## [EXERCISE DIRECTIONS]
Nothing but the lines from the one that contains "Select Example 3 as the input" to the end of the records should be printed, both ends included, exactly as given.

____

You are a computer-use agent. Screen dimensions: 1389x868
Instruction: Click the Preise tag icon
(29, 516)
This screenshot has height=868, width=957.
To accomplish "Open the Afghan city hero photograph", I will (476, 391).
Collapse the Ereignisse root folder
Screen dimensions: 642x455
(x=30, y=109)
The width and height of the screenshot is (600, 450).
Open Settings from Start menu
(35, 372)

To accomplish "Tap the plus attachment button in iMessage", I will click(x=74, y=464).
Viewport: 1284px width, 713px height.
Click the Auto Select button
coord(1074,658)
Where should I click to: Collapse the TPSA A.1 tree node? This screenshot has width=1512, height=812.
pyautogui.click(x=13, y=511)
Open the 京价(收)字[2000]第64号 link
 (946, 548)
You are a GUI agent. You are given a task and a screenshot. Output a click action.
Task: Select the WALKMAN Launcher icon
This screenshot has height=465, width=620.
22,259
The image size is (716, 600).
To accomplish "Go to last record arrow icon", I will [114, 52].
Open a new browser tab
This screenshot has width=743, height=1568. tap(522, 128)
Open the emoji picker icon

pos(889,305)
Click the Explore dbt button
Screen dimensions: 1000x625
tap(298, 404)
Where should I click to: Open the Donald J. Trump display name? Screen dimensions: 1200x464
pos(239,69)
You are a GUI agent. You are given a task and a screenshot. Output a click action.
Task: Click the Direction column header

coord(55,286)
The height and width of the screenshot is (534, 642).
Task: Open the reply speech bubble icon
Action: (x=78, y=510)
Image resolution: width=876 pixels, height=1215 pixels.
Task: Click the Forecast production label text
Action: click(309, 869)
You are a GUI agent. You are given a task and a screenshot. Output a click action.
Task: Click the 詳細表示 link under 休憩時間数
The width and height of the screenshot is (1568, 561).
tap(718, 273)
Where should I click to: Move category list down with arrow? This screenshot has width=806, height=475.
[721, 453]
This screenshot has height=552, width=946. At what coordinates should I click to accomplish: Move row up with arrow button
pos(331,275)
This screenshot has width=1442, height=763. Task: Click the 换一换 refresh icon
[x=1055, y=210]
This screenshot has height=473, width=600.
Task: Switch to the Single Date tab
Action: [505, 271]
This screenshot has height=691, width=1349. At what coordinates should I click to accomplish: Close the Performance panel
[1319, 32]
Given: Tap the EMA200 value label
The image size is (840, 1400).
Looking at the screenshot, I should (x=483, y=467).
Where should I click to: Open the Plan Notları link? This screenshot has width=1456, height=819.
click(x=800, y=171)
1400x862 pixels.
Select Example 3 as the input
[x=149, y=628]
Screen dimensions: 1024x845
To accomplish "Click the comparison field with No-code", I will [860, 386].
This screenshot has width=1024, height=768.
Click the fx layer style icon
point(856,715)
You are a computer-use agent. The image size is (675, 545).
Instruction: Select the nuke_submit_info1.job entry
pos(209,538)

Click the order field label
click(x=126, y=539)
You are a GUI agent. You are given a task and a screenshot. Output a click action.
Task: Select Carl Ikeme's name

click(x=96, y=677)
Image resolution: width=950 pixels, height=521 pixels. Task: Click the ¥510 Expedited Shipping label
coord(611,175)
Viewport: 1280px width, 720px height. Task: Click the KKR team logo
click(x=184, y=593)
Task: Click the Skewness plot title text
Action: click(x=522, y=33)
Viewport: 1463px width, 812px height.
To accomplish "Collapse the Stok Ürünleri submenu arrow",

____

## [REPLY TO THE TASK]
Select Example 3 as the input
[x=149, y=628]
Screen dimensions: 1024x845
To accomplish "Click the comparison field with No-code", I will [860, 386].
This screenshot has width=1024, height=768.
Click the fx layer style icon
point(856,715)
You are a computer-use agent. The image size is (675, 545).
Instruction: Select the nuke_submit_info1.job entry
pos(209,538)

Click the order field label
click(x=126, y=539)
You are a GUI agent. You are given a task and a screenshot. Output a click action.
Task: Select Carl Ikeme's name

click(x=96, y=677)
Image resolution: width=950 pixels, height=521 pixels. Task: Click the ¥510 Expedited Shipping label
coord(611,175)
Viewport: 1280px width, 720px height. Task: Click the KKR team logo
click(x=184, y=593)
Task: Click the Skewness plot title text
Action: click(x=522, y=33)
Viewport: 1463px width, 812px height.
To accomplish "Collapse the Stok Ürünleri submenu arrow",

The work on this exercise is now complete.